Copy out the essay below on finding a gate at Copenhagen's airport word for word, in full.

Page extract:
════════════════════

Seeking the Adaptive Airport Experience

I was late for my flight and rushing through Copenhagen's airport, a backpack over my shoulders and a large smartphone in one hand. Finding the right gate should have been easy in this rather small airport.

Instead, with only crucial minutes on hand, it was anything but. The distance to the gate seemed incredibly long. When I did reach the gate, I found that the text message notifying me with the gate number was actually wrong - the gate simply featured a different destination! What's more - the boarding card I had printed out of the kiosk had no gate number on it. I frantically searched for the airline schedule screen before I sprinted over to a cafe and breathlessly asked the vendor, who waved me in the direction of the nearest screen. After a scan of the confusingly long list of flights, I was able to find the right gate and run in just on time. As I was entering the plane, my mobile received an updated sms notification with the corrected gate number.

What just happened? And why? I can think of a few forces conspiring to create this unfortunately common, and highly undesirable, flyer experience.

Difficulty, or ease, is a matter of perception and context.

Things like time and distance, although measured in absolute terms, are actually extremely subjective and relative, especially in unfamiliar contexts. And even though airports are fairly standard in their overall format - (check-in > security > gate) - the differences in their specific design varies enough to be very confusing when time or attention is limited.

════════════════════

Given records:
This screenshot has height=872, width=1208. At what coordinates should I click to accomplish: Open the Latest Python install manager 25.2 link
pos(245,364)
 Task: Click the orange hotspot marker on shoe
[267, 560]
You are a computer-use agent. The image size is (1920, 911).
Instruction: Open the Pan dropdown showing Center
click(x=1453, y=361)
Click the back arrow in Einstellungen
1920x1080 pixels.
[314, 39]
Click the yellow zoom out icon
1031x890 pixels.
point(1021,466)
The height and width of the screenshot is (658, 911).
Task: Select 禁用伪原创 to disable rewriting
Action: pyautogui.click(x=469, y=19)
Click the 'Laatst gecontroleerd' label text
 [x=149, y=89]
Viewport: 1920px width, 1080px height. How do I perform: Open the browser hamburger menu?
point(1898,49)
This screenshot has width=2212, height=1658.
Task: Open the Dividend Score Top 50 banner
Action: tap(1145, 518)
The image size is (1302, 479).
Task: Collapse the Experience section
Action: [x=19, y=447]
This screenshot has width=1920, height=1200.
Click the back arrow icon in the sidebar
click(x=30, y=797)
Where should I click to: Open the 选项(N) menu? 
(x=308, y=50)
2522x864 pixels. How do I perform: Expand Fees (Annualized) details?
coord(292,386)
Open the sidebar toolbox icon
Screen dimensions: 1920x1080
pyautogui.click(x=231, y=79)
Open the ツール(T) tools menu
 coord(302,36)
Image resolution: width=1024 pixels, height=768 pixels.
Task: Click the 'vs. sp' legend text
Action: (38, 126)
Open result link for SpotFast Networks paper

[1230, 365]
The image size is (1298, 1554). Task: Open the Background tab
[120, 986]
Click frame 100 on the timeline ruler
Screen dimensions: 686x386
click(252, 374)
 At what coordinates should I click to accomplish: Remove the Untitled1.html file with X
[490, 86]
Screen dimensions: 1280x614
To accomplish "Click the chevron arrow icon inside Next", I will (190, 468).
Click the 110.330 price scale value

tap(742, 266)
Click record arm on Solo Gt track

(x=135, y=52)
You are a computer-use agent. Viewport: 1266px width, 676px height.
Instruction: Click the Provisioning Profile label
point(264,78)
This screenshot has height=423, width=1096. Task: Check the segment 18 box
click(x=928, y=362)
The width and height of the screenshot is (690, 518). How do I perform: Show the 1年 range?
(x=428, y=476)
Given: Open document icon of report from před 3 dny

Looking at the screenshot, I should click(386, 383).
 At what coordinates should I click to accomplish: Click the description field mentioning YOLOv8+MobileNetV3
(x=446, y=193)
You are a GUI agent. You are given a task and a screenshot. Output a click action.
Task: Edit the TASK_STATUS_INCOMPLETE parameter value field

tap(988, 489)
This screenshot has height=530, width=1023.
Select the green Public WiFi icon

════════════════════

Solved exercise:
Seeking the Adaptive Airport Experience

I was late for my flight and rushing through Copenhagen's airport, a backpack over my shoulders and a large smartphone in one hand. Finding the right gate should have been easy in this rather small airport.

Instead, with only crucial minutes on hand, it was anything but. The distance to the gate seemed incredibly long. When I did reach the gate, I found that the text message notifying me with the gate number was actually wrong - the gate simply featured a different destination! What's more - the boarding card I had printed out of the kiosk had no gate number on it. I frantically searched for the airline schedule screen before I sprinted over to a cafe and breathlessly asked the vendor, who waved me in the direction of the nearest screen. After a scan of the confusingly long list of flights, I was able to find the right gate and run in just on time. As I was entering the plane, my mobile received an updated sms notification with the corrected gate number.

What just happened? And why? I can think of a few forces conspiring to create this unfortunately common, and highly undesirable, flyer experience.

Difficulty, or ease, is a matter of perception and context.

Things like time and distance, although measured in absolute terms, are actually extremely subjective and relative, especially in unfamiliar contexts. And even though airports are fairly standard in their overall format - (check-in > security > gate) - the differences in their specific design varies enough to be very confusing when time or attention is limited.